Hull war hero brought back to life in restored 100-year-old film

One of Hull's biggest heroes has been brought back to life after a 100 year-old family film was restored in time for this year's Remembrance Day.

Private Jack Cunningham was the city's first man to be awarded the Victoria Cross - the highest and most prestigious award for gallantry - in 1916.

Jack's nephew John has been savouring the fragile film reel for decades - a memento of his uncle, who died aged just 43, from injuries he suffered at war years earlier.

John Moore, Jack's nephew Credit: ITV Calendar

"The First World War was just like a killing machine.

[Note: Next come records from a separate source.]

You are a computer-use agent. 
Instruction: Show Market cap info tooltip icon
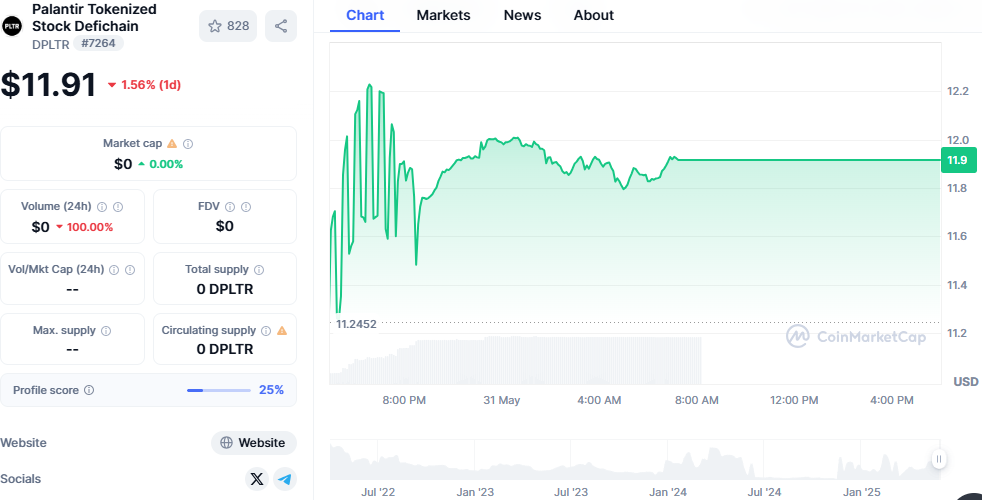[x=188, y=144]
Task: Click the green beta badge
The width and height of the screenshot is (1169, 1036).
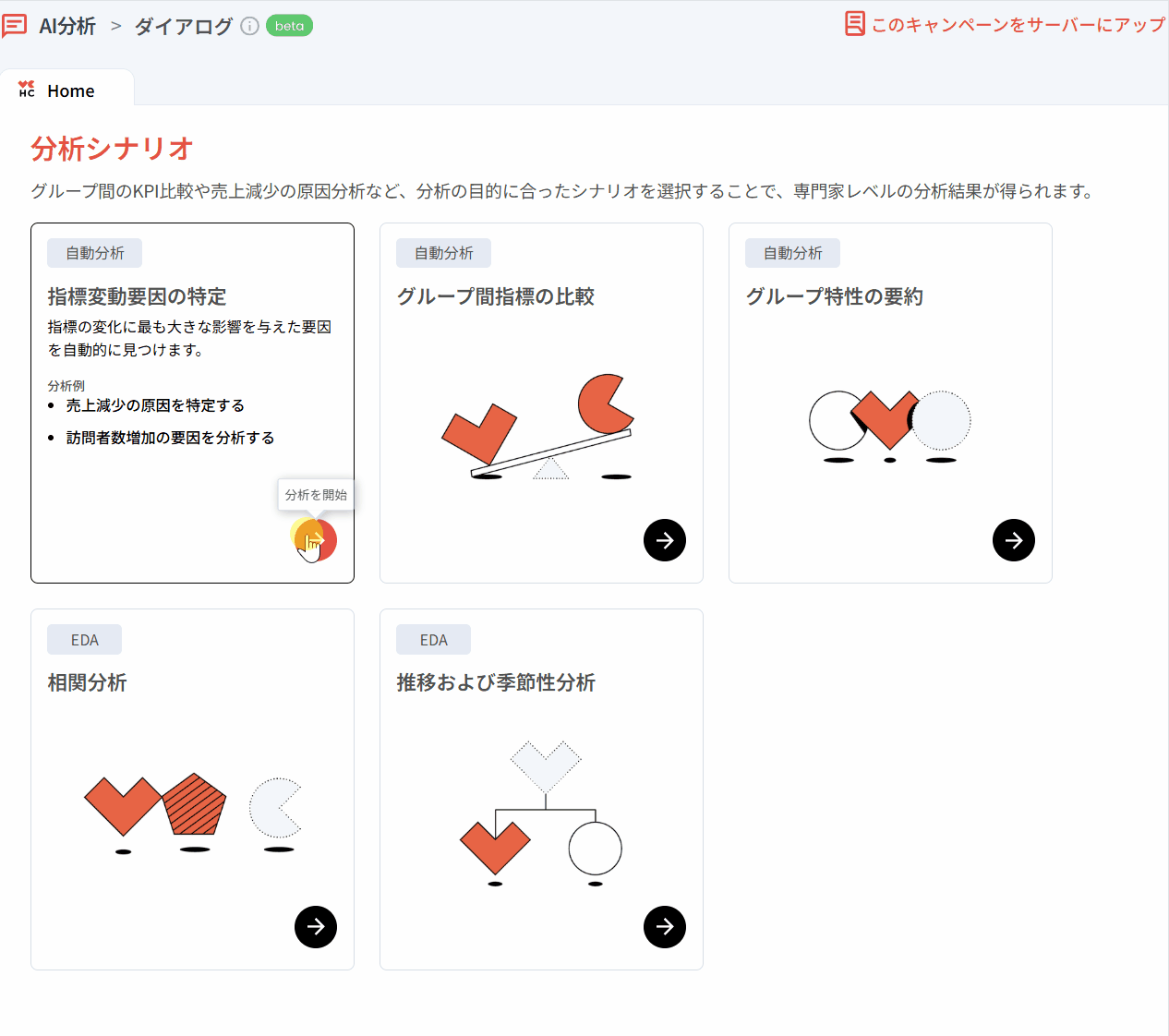Action: (x=289, y=26)
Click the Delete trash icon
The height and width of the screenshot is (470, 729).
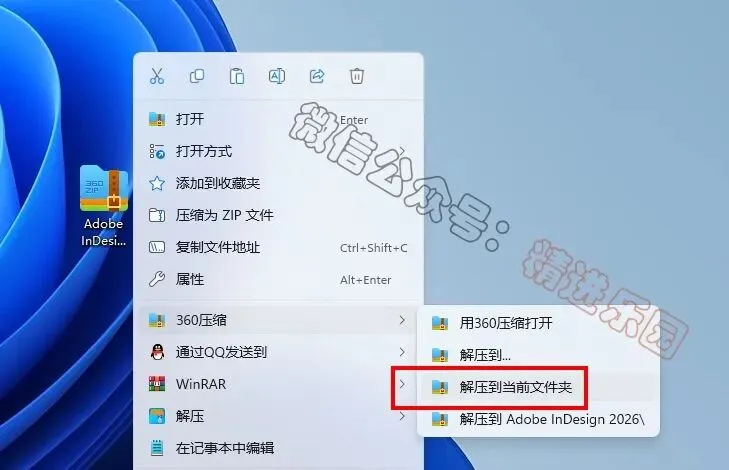pyautogui.click(x=357, y=76)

He was very very brave, very courageous, I am very proud of him."

After war broke out in 1914, Jack enlisted with third Hull Battalion of the East Yorkshire Regiment as a 17-year-old.

Two years later, he served in the Battle of the Somme - in which more than a million men were wounded or killed.

On November the 13th 1916, he cleared a German communications trench single handedly - killing ten enemy soldiers in the process - after losing all of his own colleagues.

It was that which saw him awarded Britain's highest military honour, the Victoria Cross, by King George the Fifth - a moment captured on film that's been stored in an unusual place ever since.

Descendants of Jack's were given a special screening of the footage at York Army Museum - within it, images of Jack's own parents and relatives, who were from the gypsy traveller community.

"It's important to share the contributions of everyone and in the first world war I think I'm right in saying over 300,000 gypsy, traveller communities volunteered - a huge contribution."

For Jack's family, the footage has shed new light on a man - whose medal they already celebrated - and now they hope this glimpse into the past can help to tell his story for future generations.